■ PROBLEM TO SOLVE ■
Return the lines from the one containing "Viewport: 1023px width, 602px" through the final line, both included, unchanged.

■ RECORDS FOR THE TASK ■

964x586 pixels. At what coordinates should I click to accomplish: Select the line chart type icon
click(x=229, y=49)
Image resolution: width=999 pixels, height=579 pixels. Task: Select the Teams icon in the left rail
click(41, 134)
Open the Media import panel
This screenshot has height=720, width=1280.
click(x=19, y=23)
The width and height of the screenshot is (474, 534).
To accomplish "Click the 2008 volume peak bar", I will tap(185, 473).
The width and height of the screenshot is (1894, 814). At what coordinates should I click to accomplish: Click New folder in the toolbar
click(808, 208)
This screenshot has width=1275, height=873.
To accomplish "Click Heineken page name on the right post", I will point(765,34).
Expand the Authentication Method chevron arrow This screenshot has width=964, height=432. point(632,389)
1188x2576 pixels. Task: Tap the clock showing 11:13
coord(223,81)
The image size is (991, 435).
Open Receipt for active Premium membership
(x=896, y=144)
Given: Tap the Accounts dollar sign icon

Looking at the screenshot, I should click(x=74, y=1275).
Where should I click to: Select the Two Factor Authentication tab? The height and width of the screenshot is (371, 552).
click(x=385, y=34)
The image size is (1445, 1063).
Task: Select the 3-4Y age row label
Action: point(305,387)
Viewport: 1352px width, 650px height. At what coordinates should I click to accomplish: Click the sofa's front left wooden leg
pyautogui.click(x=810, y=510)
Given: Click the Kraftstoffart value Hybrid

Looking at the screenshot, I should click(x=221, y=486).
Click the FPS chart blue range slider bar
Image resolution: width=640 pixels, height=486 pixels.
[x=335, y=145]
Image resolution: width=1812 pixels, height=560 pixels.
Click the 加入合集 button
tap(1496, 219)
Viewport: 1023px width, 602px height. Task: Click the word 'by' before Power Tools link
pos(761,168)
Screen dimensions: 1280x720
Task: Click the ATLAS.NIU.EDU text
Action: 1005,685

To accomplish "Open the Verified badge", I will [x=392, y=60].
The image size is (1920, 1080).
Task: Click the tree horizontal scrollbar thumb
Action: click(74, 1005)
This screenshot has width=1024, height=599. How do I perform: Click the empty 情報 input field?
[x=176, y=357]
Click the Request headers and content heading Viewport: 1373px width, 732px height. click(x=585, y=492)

■ WORKED ANSWER ■
Viewport: 1023px width, 602px height. Task: Click the word 'by' before Power Tools link
pos(761,168)
Screen dimensions: 1280x720
Task: Click the ATLAS.NIU.EDU text
Action: 1005,685

To accomplish "Open the Verified badge", I will [x=392, y=60].
The image size is (1920, 1080).
Task: Click the tree horizontal scrollbar thumb
Action: click(74, 1005)
This screenshot has width=1024, height=599. How do I perform: Click the empty 情報 input field?
[x=176, y=357]
Click the Request headers and content heading Viewport: 1373px width, 732px height. click(x=585, y=492)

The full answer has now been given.